Among the entries below, find every line that has "tray" and pull it out.

________________________________________

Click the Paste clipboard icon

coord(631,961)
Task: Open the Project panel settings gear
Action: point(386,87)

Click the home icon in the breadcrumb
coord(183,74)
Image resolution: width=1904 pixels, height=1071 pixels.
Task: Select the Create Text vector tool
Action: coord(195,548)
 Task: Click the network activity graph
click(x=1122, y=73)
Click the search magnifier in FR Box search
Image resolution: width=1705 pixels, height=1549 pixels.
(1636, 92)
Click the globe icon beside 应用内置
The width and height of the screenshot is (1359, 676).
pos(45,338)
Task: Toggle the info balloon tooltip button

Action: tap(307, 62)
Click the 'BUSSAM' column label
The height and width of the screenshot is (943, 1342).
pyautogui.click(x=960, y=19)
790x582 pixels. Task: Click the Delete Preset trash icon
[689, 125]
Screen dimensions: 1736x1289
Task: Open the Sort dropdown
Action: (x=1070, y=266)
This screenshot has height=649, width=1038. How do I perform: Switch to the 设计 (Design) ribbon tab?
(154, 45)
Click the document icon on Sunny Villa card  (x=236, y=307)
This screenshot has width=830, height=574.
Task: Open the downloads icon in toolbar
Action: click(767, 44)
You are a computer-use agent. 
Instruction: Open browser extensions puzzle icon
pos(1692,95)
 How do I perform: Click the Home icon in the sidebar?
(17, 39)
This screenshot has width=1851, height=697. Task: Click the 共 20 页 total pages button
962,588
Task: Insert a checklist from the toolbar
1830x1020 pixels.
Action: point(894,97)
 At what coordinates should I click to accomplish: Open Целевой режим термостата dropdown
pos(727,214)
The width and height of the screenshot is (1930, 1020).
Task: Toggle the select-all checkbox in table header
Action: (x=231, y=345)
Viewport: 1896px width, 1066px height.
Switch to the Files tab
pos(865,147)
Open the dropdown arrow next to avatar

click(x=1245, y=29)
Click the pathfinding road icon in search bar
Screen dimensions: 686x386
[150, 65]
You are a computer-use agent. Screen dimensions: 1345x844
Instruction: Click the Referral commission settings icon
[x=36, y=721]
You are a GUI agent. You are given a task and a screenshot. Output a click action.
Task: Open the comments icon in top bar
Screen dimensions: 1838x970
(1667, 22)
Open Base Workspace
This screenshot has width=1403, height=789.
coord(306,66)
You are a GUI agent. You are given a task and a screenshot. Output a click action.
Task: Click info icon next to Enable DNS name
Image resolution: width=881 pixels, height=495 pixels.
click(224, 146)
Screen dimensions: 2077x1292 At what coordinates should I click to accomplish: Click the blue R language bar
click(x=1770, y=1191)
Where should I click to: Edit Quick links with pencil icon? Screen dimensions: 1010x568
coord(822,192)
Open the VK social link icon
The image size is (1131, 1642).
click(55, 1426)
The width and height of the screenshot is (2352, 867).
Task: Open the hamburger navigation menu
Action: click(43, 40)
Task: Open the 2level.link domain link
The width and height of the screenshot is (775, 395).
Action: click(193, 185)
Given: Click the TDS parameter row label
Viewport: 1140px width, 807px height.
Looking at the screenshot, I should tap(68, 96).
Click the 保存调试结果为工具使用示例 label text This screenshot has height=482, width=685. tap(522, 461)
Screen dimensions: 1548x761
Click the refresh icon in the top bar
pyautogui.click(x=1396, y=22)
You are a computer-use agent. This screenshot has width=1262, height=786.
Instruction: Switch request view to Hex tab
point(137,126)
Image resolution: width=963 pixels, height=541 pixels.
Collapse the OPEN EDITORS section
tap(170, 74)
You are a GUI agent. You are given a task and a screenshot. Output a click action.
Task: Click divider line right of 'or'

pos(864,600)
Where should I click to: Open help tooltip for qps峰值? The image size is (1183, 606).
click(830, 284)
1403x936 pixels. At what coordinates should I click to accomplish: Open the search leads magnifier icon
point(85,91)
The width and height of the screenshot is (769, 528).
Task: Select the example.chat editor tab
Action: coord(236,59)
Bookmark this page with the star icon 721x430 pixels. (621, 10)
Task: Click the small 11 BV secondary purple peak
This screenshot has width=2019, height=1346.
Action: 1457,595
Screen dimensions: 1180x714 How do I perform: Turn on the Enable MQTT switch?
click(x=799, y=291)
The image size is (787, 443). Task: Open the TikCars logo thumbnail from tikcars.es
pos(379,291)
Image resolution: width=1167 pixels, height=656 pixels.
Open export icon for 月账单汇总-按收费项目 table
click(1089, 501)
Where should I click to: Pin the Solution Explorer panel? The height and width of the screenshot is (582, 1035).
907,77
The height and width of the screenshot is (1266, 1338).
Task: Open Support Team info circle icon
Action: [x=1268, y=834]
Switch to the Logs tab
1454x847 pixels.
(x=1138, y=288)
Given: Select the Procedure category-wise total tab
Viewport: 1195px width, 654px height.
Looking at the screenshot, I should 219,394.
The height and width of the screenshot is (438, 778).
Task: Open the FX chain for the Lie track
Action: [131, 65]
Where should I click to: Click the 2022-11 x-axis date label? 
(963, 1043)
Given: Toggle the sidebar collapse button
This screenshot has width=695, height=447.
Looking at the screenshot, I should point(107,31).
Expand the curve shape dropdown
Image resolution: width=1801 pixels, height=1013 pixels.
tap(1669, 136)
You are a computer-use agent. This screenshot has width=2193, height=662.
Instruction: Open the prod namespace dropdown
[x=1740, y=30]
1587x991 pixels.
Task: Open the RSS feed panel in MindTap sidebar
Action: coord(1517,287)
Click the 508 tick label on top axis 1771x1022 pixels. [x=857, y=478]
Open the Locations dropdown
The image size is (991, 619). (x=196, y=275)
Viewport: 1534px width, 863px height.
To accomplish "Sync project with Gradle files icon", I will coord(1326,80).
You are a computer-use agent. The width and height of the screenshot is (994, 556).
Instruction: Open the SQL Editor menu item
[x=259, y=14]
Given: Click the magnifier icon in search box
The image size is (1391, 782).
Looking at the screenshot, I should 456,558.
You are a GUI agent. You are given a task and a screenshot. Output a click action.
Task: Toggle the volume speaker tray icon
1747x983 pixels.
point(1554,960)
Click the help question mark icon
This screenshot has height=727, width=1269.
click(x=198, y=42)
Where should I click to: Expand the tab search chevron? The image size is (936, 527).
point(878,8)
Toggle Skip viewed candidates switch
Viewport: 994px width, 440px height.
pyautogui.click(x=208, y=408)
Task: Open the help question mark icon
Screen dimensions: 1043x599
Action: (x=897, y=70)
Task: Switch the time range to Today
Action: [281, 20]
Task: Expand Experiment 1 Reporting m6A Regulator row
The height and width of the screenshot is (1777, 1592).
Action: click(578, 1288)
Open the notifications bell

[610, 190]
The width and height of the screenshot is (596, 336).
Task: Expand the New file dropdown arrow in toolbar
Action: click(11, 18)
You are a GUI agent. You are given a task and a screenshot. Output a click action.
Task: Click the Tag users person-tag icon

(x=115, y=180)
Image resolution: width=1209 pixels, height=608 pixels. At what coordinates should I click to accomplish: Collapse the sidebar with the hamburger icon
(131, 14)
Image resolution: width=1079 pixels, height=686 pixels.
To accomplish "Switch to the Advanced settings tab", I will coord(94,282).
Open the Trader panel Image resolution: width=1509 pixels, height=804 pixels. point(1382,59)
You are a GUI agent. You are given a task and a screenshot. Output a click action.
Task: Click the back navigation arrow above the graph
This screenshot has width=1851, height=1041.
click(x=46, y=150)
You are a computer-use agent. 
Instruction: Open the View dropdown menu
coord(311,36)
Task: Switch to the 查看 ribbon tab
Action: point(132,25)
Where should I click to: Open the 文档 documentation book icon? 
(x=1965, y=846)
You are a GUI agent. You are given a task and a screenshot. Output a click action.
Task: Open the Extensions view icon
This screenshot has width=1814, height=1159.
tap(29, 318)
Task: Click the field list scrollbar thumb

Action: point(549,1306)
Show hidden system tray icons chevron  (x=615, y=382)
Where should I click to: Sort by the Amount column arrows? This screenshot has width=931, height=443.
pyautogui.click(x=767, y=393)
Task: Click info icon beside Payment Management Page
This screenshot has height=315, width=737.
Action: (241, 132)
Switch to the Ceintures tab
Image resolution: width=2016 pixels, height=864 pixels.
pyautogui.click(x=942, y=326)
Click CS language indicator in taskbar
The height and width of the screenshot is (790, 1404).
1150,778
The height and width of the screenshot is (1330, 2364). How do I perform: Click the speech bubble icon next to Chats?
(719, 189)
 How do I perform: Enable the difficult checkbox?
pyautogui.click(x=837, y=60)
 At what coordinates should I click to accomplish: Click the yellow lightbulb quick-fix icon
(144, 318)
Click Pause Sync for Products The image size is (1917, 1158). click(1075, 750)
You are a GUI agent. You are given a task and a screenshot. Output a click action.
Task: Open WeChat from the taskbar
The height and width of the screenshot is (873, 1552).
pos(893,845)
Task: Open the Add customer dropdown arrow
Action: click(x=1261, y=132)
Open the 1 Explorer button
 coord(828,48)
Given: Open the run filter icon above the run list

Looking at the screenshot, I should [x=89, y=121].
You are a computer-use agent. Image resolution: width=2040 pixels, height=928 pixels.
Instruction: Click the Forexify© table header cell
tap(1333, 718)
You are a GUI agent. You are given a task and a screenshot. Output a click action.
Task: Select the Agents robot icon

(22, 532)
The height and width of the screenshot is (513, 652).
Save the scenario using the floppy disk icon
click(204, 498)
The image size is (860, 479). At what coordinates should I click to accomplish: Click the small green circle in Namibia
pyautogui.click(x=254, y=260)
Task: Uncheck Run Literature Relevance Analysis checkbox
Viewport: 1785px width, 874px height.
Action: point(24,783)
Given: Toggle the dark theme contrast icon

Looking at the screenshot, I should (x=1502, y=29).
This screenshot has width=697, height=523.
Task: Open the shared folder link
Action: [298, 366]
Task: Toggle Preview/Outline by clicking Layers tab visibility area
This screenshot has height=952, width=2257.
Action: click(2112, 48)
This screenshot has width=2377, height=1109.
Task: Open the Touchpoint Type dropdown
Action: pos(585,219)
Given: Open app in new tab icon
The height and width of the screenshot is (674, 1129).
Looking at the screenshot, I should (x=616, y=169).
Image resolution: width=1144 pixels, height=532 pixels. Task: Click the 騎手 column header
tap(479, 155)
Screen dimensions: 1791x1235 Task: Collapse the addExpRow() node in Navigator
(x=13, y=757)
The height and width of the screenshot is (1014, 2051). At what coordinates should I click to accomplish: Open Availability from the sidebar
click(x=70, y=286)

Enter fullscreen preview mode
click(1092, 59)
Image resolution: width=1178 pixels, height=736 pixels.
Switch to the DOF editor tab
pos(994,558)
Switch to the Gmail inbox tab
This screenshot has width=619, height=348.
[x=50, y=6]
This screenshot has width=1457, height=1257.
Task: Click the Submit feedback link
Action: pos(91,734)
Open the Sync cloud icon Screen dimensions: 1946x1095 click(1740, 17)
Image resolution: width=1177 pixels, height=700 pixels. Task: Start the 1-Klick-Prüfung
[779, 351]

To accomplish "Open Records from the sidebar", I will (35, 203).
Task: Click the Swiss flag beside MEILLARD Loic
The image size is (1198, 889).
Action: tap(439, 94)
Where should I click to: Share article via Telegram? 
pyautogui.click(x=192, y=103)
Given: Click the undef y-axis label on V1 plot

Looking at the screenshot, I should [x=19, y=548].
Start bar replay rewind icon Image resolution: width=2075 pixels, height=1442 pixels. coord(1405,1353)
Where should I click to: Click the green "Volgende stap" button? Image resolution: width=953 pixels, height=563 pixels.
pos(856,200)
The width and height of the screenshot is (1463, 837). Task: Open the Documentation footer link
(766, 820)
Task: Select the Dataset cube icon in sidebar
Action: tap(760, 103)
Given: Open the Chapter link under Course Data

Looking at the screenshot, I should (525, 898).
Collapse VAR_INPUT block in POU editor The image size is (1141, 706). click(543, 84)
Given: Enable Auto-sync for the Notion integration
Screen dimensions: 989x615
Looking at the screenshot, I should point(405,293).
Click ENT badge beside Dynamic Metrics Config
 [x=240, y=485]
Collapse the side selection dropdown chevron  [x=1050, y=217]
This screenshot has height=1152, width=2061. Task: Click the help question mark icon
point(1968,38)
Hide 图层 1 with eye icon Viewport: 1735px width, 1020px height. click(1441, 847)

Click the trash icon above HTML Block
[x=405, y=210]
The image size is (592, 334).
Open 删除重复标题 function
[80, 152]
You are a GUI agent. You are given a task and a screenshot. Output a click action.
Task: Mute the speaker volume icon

________________________________________

RESULT BELOW:
Task: Toggle the volume speaker tray icon
Show hidden system tray icons chevron  (x=615, y=382)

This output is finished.